Vivemos tempos de precipitação, de impaciência, em que existe um enorme contraste entre a imediatez da comunicação e a lentidão de alguns processos. O facto de termos acesso a respostas quase imediatas a qualquer pergunta que possamos formular poderá ser uma das causas desta impaciência, embora me pareça que subjacente a este estado de espírito colectivo esteja uma frustração mais profunda, uma vontade de mudança de paradigma geral.
Esta frustração, que por sua vez só alimenta ainda mais a chama da indignação imediata, é compreensível: veja-se, a título de exemplo, a impotência do Estado no que diz respeito ao direito fundamental à habitação (“Todos têm direito, para si e para a sua família, a uma habitação de dimensão adequada, em condições de higiene e conforto e que preserve a intimidade pessoal e a privacidade familiar.”, Art. 65.º CRP). É uma espécie de desistência pública na relação com o todo-poderoso mercado a funcionar, uma rendição. Qual a perspectiva de vida de uma pessoa jovem que inicia agora um percurso profissional?
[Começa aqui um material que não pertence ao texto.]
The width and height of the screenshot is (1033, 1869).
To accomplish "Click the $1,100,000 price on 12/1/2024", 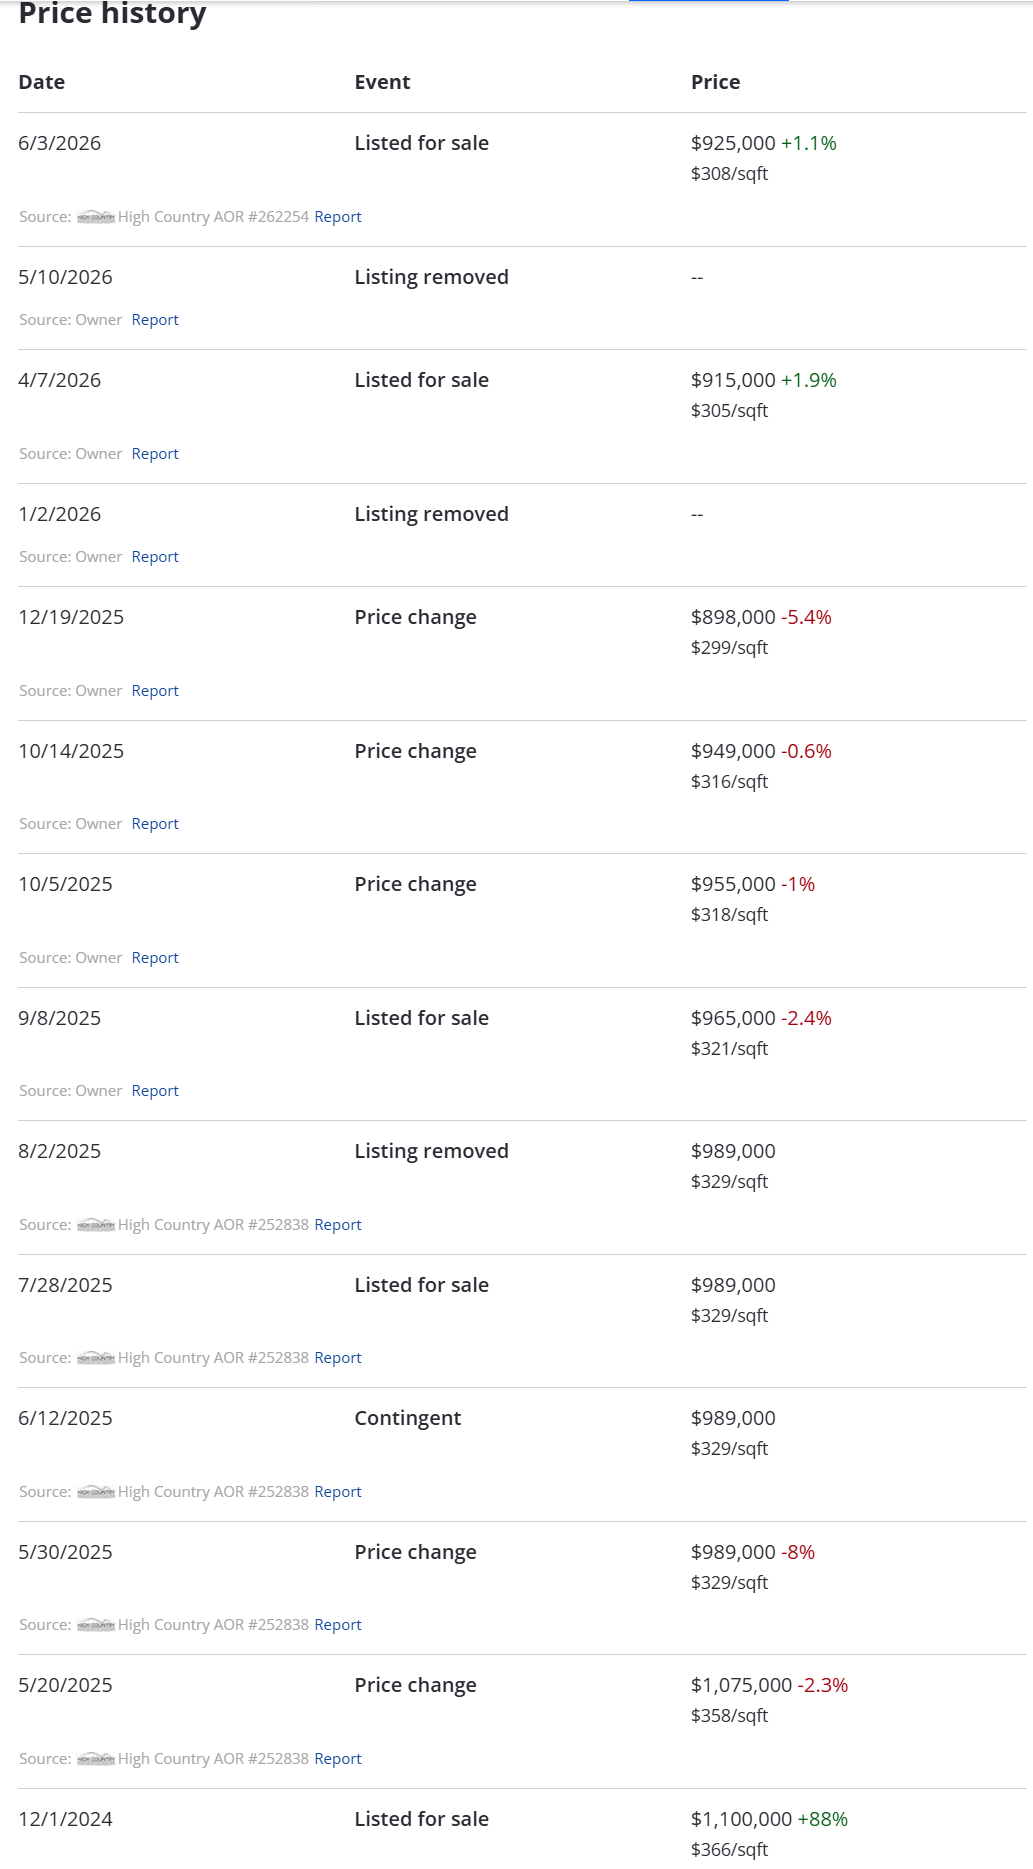I will click(x=741, y=1820).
Quais as opções de quem, em idade de reforma, se vê entre a espada e a parede, depois de uma vida inteira de esforço e contribuição para a vida comum?
Existem muitos outros motivos para estarmos indignados e para desejarmos a mudança.
Parece-me, no entanto, que importa preservar o que nos salva do caos, da força destrutiva da turba enraivecida, da irracionalidade cega dos julgamentos sumários em praça pública.
Não, nem todos os políticos são corruptos, nem todos os patrões exploram os trabalhadores, nem todos os trabalhadores são preguiçosos, nem todos os arguidos são culpados, a lista podia continuar até ao infinito.
Enquanto não conseguirmos travar este clima de suspeição e acusação, não chegaremos ao outro lado.